Ilustrasi perokok (foto: AFP)
Selama ini tidak pernah ada bukti bahwa kenaikan tarif cukai rokok menurunkan permintaan

Pengamat ekonomi dari Universitas Brawijaya Ahmad Erani Yustika mengatakan kenaikan tarif cukai hasil tembakau untuk 2013 sebesar rata-rata 8,5 persen, tidak akan menurunkan konsumsi rokok.

"Selama ini tidak pernah ada bukti bahwa kenaikan tarif cukai rokok menurunkan permintaan. Permintaan tetap sama, bahkan produksi rokok makin lama meningkat juga. Jadi tidak ada masalah," kata Ahmad yang dihubungi di Jakarta, Kamis (3/1).

Menurut ekonom dari Institute for Development of Economic and Finance (Indef) tersebut, belajar dari pengalaman Pemerintah Provinsi DKI Jakarta yang mengeluarkan peraturan daerah terkait zonasi merokok, ternyata hingga saat ini tidak berpengaruh nyata pada konsumsi rokok.

"Hal itu karena kenaikan harga tidak berdampak besar terhadap penurunan permintaan. Tarif cukai rokok yang dinaikkan secara bertahap tidak menyebabkan harga rokok di tingkat eceran menjadi lebih tinggi dan memberatkan," kata dia.

Peneliti Lembaga Demografi Fakultas Ekonomi Universitas Indonesia Abdillah Ahsan mengatakan jumlah perokok sejak 1995-2010 telah meningkat 4,2 persen. Pada 1995 sebesar 27 persen penduduk dewasa merokok dan pada 2010 jumlahnya terus meningkat hingga 35 persen.

"Di samping itu, kenaikan tarif cukai secara bertahap yang diikuti dengan kenaikan pendapatan per kapita masyarakat menyebabkan harga rokok akan terus terjangkau masyarakat," kata dia.

Ia menjelaskan, berdasarkan filosofi kenaikan tarif cukai sesuai Undang-Undang Nomor 39 Tahun 2007, tugas pemerintah adalah mengendalikan dan mengawasi tingkat konsumsi rokok masyarakat, sebab konsumsi rokok berdampak negatif terhadap kesehatan masyarakat.

"Dengan demikian konsumsi rokok perlu dikenai pungutan negara demi keadilan dan keseimbangan," kata dia.

Undang-undang tersebut, kata dia, mengamanahkan bahwa peningkatan tarif cukai rokok harus sebesar 57 persen dari harga jual eceran atau tingkat cukai maksimum untuk produk tembakau sebesar 250 persen dari biaya produksi perusahaan.
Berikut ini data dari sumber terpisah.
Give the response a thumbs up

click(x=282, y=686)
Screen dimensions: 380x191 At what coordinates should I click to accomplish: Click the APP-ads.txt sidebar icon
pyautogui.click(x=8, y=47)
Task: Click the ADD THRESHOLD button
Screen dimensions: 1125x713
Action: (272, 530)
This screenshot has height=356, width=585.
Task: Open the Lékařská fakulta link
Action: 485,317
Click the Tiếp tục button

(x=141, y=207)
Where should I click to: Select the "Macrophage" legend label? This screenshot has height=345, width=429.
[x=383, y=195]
Namun, hal tersebut masih jauh dari harapan karena hingga 2012, kenaikan tarif cukai rokok baru mencapai 52 persen dari saat undang-undang tersebut ditetapkan.

Pemerintah melalui Kementerian Keuangan melansir kenaikan tarif cukai rokok untuk 2013 dengan besaran sekitar 8,5 persen. Beban cukai hasil tembakau dinaikkan secara moderat berkisar Rp5,00 sampai dengan Rp20,00 per batang.
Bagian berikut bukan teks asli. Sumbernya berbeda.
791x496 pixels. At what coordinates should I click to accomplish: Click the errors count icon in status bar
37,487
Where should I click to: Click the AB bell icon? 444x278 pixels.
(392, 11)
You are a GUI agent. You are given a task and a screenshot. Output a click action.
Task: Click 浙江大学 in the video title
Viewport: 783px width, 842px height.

Kebijakan cukai hasil tembakau tersebut tertuang dalam Peraturan Menteri Keuangan (PMK) Nomor 179/PMK.011/2012 Tentang Tarif Cukai Hasil Tembakau pada 12 November 2012, dengan ketentuan tarif cukainya mulai berlaku pada 25 Desember 2012.

"Kebijakan cukai ini dibuat dalam rangka mencapai target penerimaan APBN 2013 dari sektor cukai hasil tembakau, yakni sebesar Rp88,02 triliun yang merupakan hasil kesepakatan optimalisasi penerimaan negara antara pemerintah dengan DPR," kata Kepala Biro Komunikasi Kementerian Keuangan Yudi Pramadi di Jakarta, Senin.

Peraturan Menteri Keuangan Nomor 179/PMK.011/2012 Tentang Tarif Cukai Hasil Tembakau itu mencabut PMK Nomor 181/PMK.011/2009 sebagaimana telah beberapa kali diubah terakhir dengan PMK Nomor 167/PMK.011/2011 sekaligus sebagai pelaksanaan Putusan Mahkaman Agung terkait uji materiil atas PMK 167/PMK.011/2011.

Dia menyebutkan dalam kebijakan cukai pada 2013, untuk penggolongan pengusaha pabrik hasil tembakau masih melanjutkan kebijakan 2012, yaitu dua golongan untuk jenis SKM (Sigaret Kretek Mesin) dan SPM (Sigaret Putih Mesin) serta tiga golongan untuk jenis SKT (Sigaret Kretek Tangan).